Click-target data
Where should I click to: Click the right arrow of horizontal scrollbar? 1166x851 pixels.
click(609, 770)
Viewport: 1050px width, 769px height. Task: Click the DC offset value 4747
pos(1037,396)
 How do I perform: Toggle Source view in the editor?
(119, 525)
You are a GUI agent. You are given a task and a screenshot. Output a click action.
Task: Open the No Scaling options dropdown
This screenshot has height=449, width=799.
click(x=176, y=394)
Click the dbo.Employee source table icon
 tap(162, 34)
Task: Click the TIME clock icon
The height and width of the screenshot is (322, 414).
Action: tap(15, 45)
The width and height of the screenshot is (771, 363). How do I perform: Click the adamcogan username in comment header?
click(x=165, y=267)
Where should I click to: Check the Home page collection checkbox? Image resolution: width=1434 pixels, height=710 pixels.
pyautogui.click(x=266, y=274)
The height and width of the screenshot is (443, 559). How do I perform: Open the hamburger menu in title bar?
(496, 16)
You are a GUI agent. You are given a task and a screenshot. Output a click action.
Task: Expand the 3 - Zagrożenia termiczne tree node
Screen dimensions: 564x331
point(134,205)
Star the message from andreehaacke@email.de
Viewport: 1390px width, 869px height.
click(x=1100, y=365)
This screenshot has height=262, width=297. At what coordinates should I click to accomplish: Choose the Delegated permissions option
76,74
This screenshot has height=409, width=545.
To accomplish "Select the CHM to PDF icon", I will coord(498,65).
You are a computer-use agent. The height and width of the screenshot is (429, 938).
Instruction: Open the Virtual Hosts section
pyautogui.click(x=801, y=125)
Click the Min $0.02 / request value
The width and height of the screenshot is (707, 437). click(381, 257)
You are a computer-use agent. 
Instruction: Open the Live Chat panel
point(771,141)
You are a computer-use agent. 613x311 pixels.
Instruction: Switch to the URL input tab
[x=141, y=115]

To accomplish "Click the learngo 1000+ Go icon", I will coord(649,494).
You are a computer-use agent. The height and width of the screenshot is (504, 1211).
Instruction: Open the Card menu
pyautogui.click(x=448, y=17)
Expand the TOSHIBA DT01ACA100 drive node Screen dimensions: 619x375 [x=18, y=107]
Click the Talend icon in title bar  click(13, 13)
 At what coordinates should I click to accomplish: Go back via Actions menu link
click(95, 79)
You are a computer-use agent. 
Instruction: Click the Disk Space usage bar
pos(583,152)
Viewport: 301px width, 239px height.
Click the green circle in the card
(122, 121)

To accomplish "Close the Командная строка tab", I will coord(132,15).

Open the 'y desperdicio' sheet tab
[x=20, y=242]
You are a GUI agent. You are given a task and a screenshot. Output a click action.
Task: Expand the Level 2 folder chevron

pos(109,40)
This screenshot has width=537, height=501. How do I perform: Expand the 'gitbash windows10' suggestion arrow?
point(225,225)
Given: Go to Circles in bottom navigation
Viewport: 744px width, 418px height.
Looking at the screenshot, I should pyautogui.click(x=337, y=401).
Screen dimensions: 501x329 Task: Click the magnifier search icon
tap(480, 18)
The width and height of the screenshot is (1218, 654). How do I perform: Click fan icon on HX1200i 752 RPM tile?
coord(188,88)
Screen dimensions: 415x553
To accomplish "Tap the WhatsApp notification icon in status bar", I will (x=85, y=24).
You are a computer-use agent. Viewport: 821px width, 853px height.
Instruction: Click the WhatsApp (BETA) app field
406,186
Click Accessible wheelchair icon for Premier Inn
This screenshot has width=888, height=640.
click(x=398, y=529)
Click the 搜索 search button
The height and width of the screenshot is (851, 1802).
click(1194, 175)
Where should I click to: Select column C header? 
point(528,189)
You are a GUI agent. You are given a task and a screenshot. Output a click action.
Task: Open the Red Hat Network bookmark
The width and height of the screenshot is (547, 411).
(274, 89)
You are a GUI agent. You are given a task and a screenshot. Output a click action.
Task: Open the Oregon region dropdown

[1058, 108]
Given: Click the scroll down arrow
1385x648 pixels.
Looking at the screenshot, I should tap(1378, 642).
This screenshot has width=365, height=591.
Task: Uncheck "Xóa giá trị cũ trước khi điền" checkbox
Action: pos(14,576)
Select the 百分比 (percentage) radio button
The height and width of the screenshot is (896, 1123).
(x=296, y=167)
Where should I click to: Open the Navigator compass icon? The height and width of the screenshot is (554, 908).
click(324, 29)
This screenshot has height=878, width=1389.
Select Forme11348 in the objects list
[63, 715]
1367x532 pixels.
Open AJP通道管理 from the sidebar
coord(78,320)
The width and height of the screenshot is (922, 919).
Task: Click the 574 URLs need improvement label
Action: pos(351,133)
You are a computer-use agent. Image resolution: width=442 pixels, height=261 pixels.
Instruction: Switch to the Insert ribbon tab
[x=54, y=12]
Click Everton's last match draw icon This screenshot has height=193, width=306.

What you are asked to do: Please repeat the lines starting at the one containing "Given: Go to Circles in bottom navigation" and ending at the one containing "coord(188,88)".

Task answer:
Given: Go to Circles in bottom navigation
Viewport: 744px width, 418px height.
Looking at the screenshot, I should pyautogui.click(x=337, y=401).
Screen dimensions: 501x329 Task: Click the magnifier search icon
tap(480, 18)
The width and height of the screenshot is (1218, 654). How do I perform: Click fan icon on HX1200i 752 RPM tile?
coord(188,88)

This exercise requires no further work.